May 22, 2022

Vanthuluutru

Fine Art Of Business

Unilever restructuring, plans to reduce head count

2 min read

LONDON – Unilever is restructuring its organization around five business units — Beauty & Wellbeing, Home Care, Ice Cream, Nutrition and Personal Care — that will be managed by a central hub that will provide technology, systems and processes support. The reorganization will result in the layoffs of approximately 1,500 management-level employees globally, according to the company.

“Moving to five category-focused business groups will enable us to be more responsive to consumer and channel trends, with crystal-clear accountability for delivery,” said Alan Jope, chief executive officer. “Growth remains our top priority and these changes will underpin our pursuit of this.”

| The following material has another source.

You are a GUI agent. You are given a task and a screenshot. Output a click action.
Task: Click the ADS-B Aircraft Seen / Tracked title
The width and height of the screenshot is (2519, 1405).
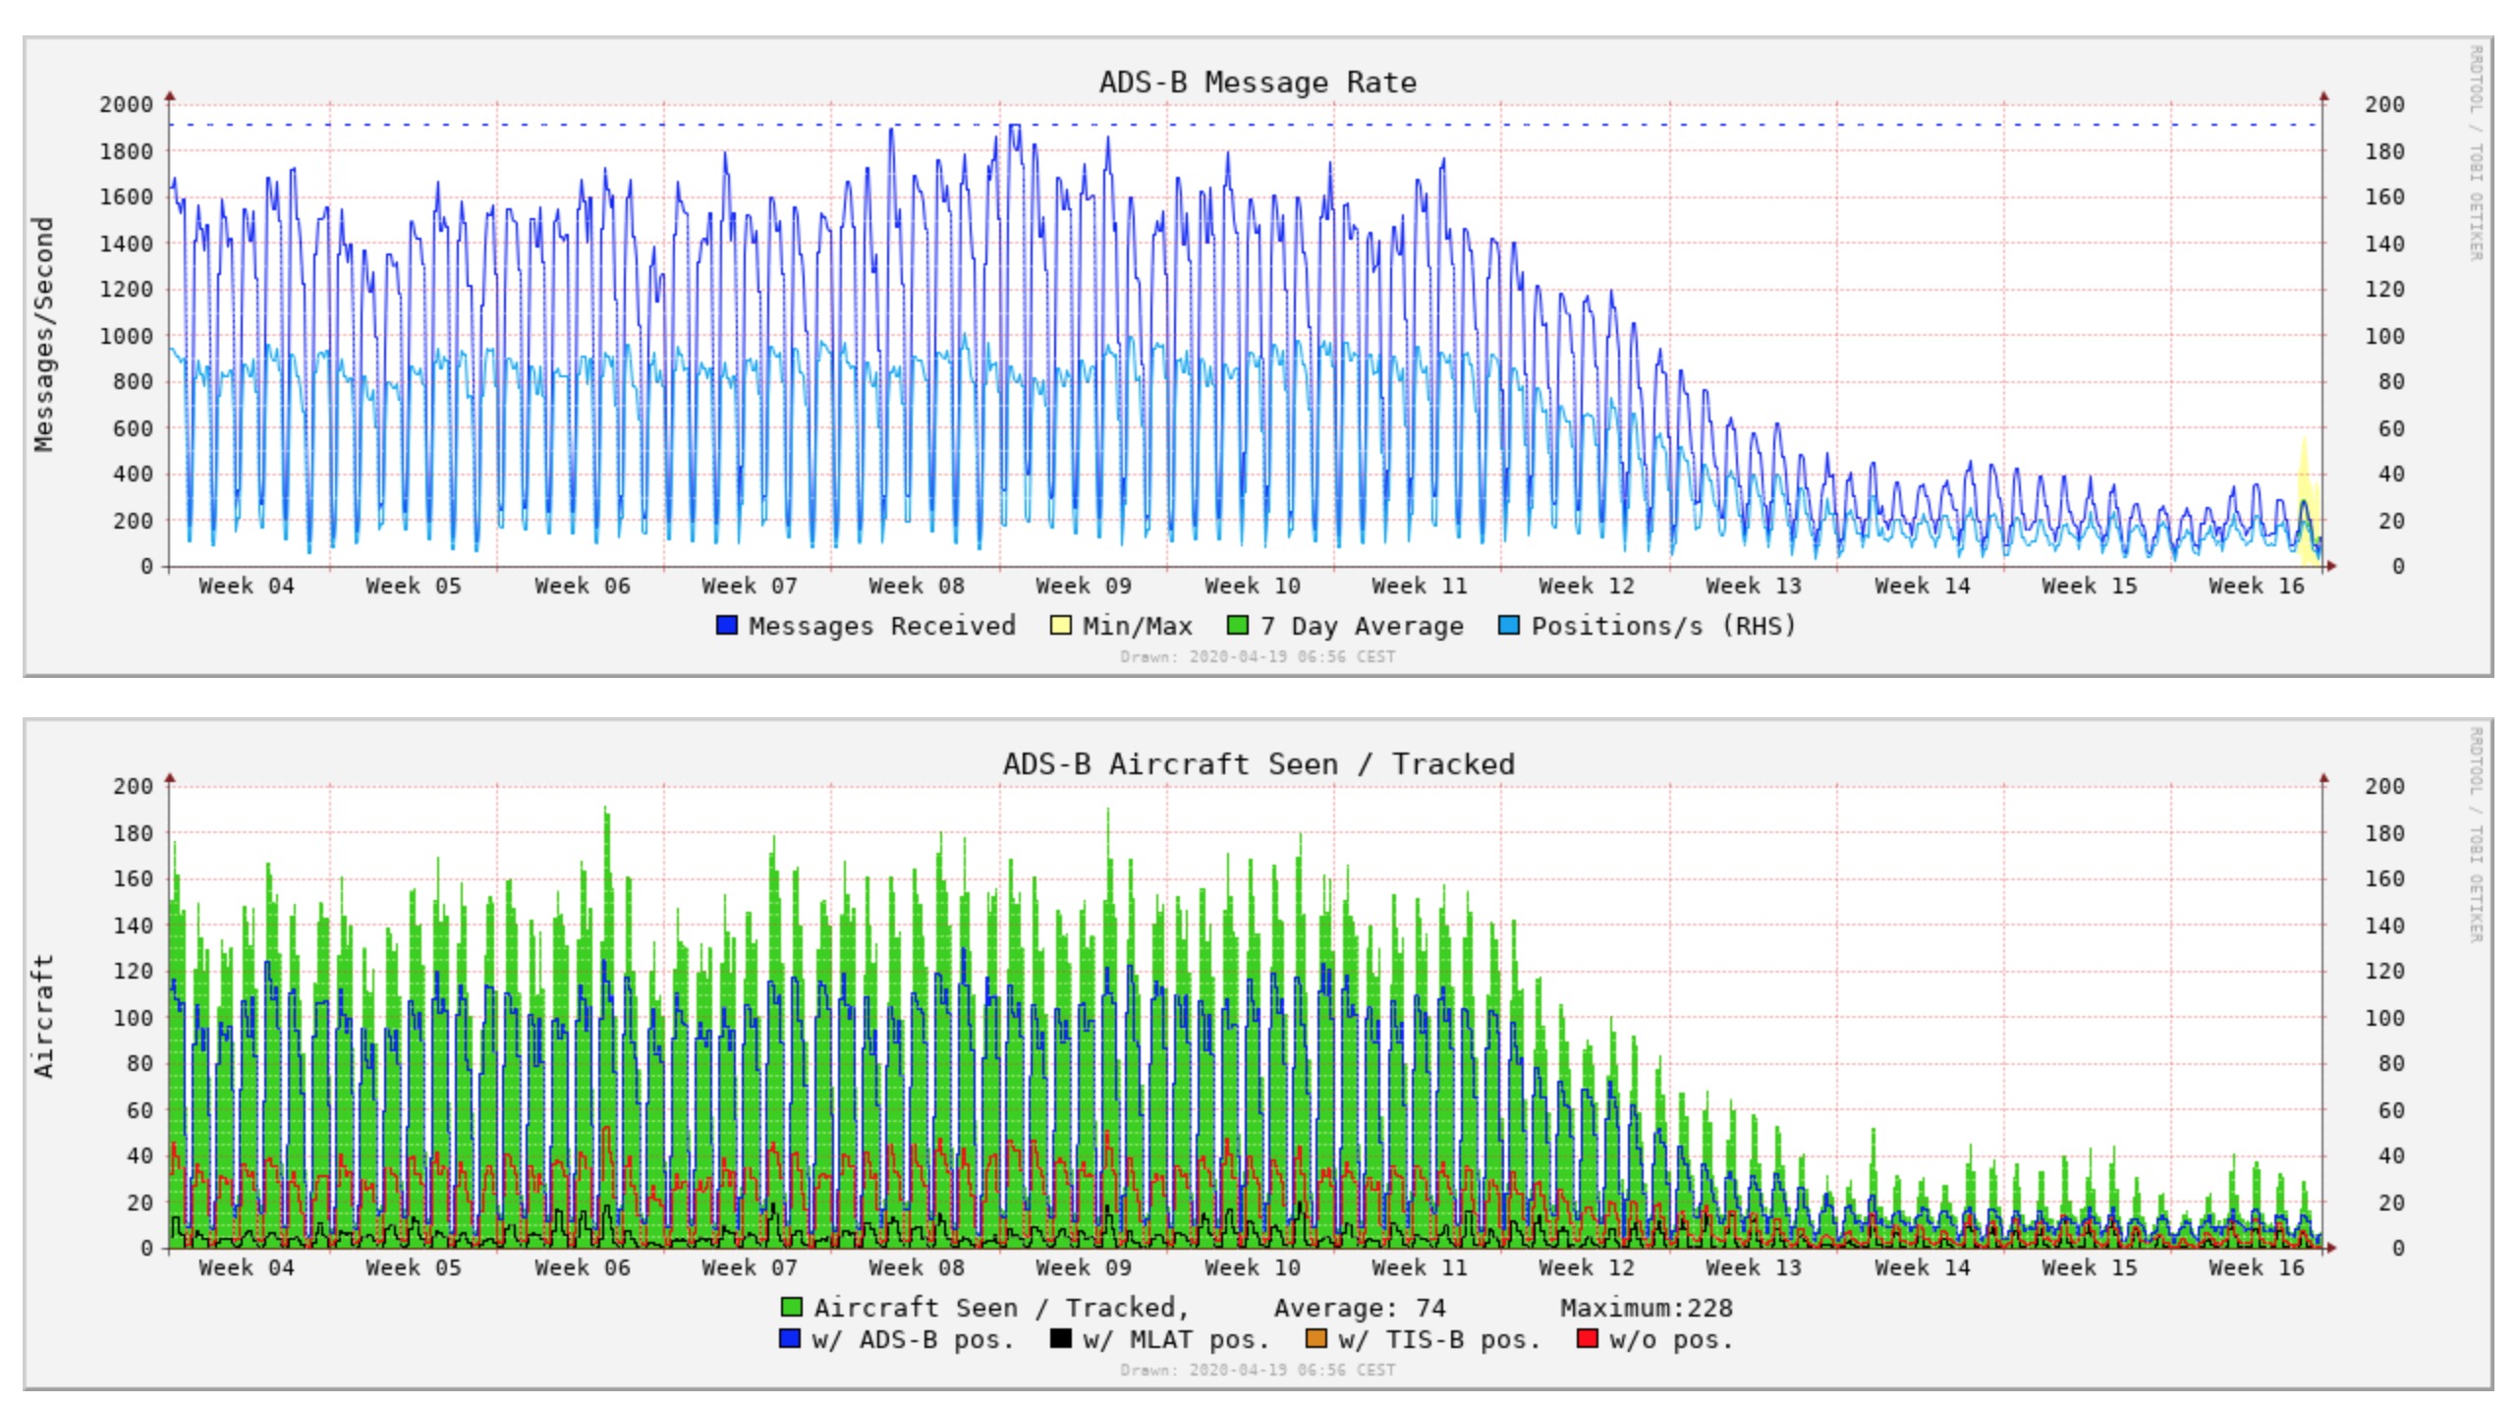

The new business model will lead to a 15% reduction in senior management roles and 5% reduction in junior management roles. The company said it did not expect the layoffs to affect factory teams.

As part of the reorganization, Hanneke Faber, current president of Foods & Refreshment, has been named president of the Nutrition unit, which will include brands focused on cooking, snacking, functional nutrition, plant-based meat and food solutions.

Matt Close, currently executive vice president of Ice Cream, has been appointed president of the business unit. Ice cream brands owned by Unilever include Ben & Jerry’s, Breyers, Magnum, Talenti and others.

Within the new central hub, Reginaldo Ecclissato, current chief supply chain officer, will lead the supply chain and Unilever business operations as chief business operations officer. Nitin Paranjpe, chief operating officer, will take on a new role as chief transformation officer and chief people officer, leading the business transformation, and heading human resources.

Ramsey Baghdadi, consumer analyst at GlobalData, London, a market research company, said the reorganization reflects changes in the global market since the onset of the COVID-19 pandemic.

“Although COVID-19 restrictions have been alleviated in many countries, 45% of consumers are still concerned about the pandemic when visiting shops, according to a survey by GlobalData,” he said. “Shop visitor numbers remain lower than pre-pandemic periods, and this is a direct barrier to a significant portion of Unilever’s portfolio that relies on impulse buys. No longer can the company be supported by boosts from panic buying. New product launches and specialized products will likely see less consumer engagement, and sales will ultimately slow.

“However, Unilever has been flexible before. It quickly recognized emerging consumer behaviors such as working from home, for example, and was just as quick to react, with the likes of innovative channel strategies such as direct-to-consumer.”